We’re starting to see those partnerships blossom. State and federal policymakers have discovered their creative, collaborative muscles and begun flexing them to address problems. Some of the most innovative integrate social services, public health resources, and traditional health care delivery in smart, efficient ways that could save taxpayers money by heading off problems before they spiral into crisis.
Our leftover health care problems are big, complicated, and tough to swallow because all too often, they aren’t even health care problems per se. The familiar ones that dominate the news – spiraling costs and the overwhelming complexity of care – actually spring largely from economic, education, transportation, environmental and housing problems. The simple solutions to these upstream, social determinants of health elude us because they don’t exist within, and can’t be addressed by, health care systems alone. We need that creative, collaborative approach among policymakers that engages the private sector and integrates social services, public health, and health care.
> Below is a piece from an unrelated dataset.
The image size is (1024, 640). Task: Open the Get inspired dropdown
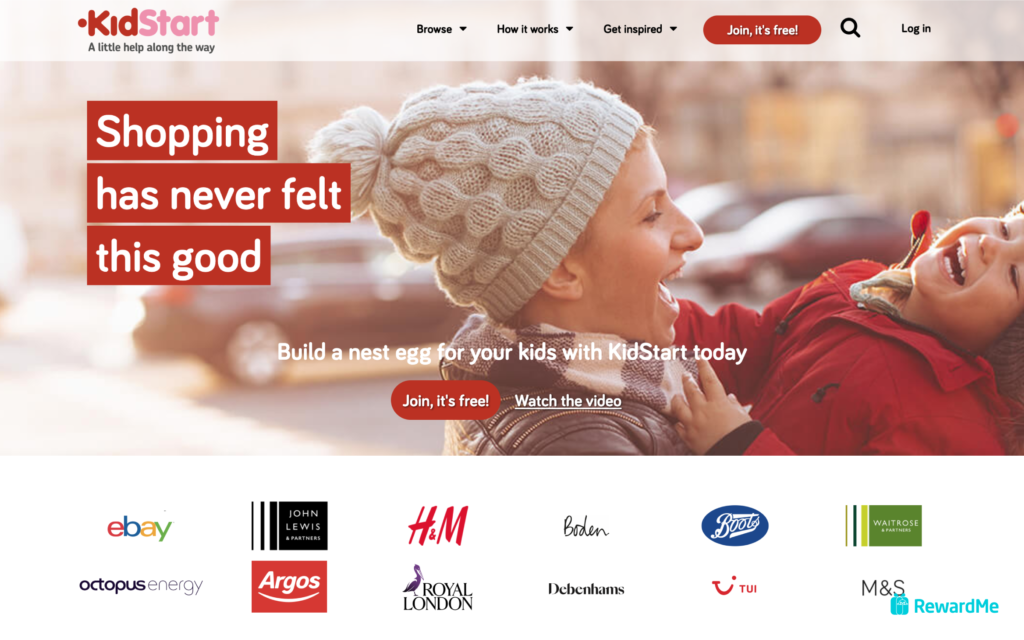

Policymakers need only look at the outsized impact non-health factors can play in individual’s health and on their own budgets to understand the urgency of action. One recent Health Affairs study “estimated [non-health factors] contribute to more than 70 percent of some types of cancer cases, 80 percent of cases of heart disease, and 90 percent of cases of stroke.” The same study points out that health care spending increased at a higher rate than inflation every single year since at least 1999. We know that rate can’t be sustained indefinitely without crowding out investments in other priorities.
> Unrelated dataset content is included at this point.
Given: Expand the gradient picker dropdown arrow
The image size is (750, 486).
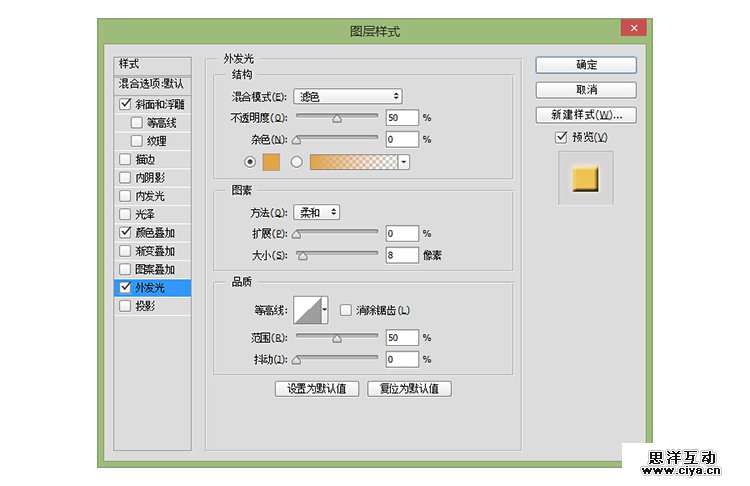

Before I get too much farther, states interested in getting started should read our brief and reach out to the SHVS team. We’re always happy to advise state-based policymakers improving the delivery and value of health care in their states. Finally, for communities who are looking for ways to collaborate with hospitals and health departments, the BUILD Health Challenge just announced a new wave of funding – more information can be found here.
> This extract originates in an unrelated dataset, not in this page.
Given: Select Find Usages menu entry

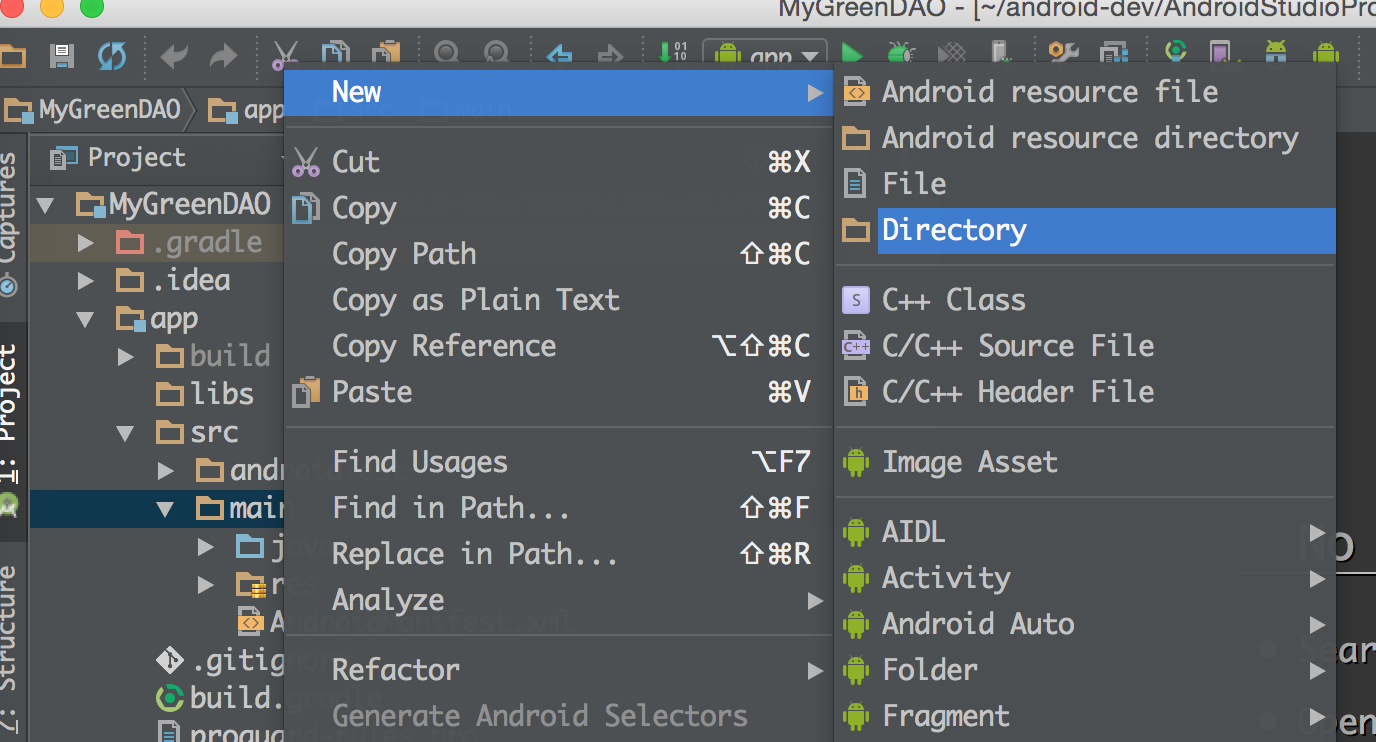Looking at the screenshot, I should click(x=420, y=462).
Our new brief shows how leaders in seven states have already started to integrate these services. Perhaps the most intriguing comes from Michigan where the state’s Department of Health and Human Services purposefully used the re-procurement of its managed care contracts into a landmark requirement for plans to collect and use social determinants data to begin delivering population-based health care. It also spurred United Healthcare into converting a Detroit-area recreation center into a hub for low-income residents to receive medical care, behavioral services, and connect with social service providers. The center also offers a food pantry for people with diabetes – stocked with produce and other items supplied by local growers – women, infant and children (WIC) services, transportation services, job training, and other services.
Integration of health care and social services won’t come all at once and won’t be easy. At the same time, states have to get this right, and quickly, to keep their budgets in line and help make their communities healthier for their citizens to live, work, and play.